Dans un module db créez la classe Repository à laquelle vous créerez une méthode par requête dont vous avez besoin dans le projet.
export class Repository {
sql: postgres.Sql;
constructor() {
this.sql = postgres();
}
async getUser() {
return await this.sql<AuthUser[]>`SELECT * FROM "auth"`;
}
// INFO: call this when the program is done, otherwise it will hang on the open connection.
async end() {
return this.sql.end();
}
}
Pour commencer, écrivez pour chacune de vos tables des requêtes pour :
- ajouter une ligne,
- récupérer une ligne par son ID,
- modifier une ligne par son ID et en utilisant un objet partiel,
- supprimer une ligne.
type AuthUser = { auth_username: string; auth_path_hash: string; auth_roles: string[]; };
type PartialAuthUser = Partial<AuthUser>; // is equivalent to: type PartialAuthUser = { auth_username?: string; auth_path_hash?: string; auth_roles?: string[]; }
Étape 5 : requêtes “complexes”
Nos événements peuvent avoir plusieurs activités, et il est fréquent de vouloir récupérer événements et les activités en même temps.
Pour faciliter cette opération de récupération, écrivez une méthode qui renvoie un événement et toutes ses activités associées. Le tout doit être fait avec une seule requête SQL. Le résultat doit être un objet qui représente l’événement et dont l’un des champs est un tableau d’activités.
Exemple tronqué de ce à quoi peut ressembler le résultat de cette query :
{
"name": "Paris Games Week",
"starts_on": "...",
"ends_on": "...",
"activities": [
{ "name": "Démonstrations Nintendo", location_id: 10 },
{ "name": "Finale Esport Master", location_id: 42 },
{ "name": "Stand Écoel 89", location_id: 5 }
]
}
Conclusion
Grâce à ces étapes de conception, migration, connexion, et d’écriture des requêtes dans un repository, vous avez tous les éléments nécessaire pour avancer sur la partie métier du projet, puis sur l’implémentation de l’API en elle-même.

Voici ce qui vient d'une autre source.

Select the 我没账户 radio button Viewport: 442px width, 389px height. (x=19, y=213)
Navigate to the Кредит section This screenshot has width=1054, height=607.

Si nous avions eu plus de temps, nous aurions pu faire un dépôt de données (un repository) en RAM, sans utiliser une base de données. Son avantage ? Faciliter les tests de l’API, car ils ne nécessiteraient pas de base de données pour fonctionner. De plus en faisant respecter une même interface à ces deux dépôts, ils seraient interchangeables, injectables, sans avoir a modifier de code ailleurs.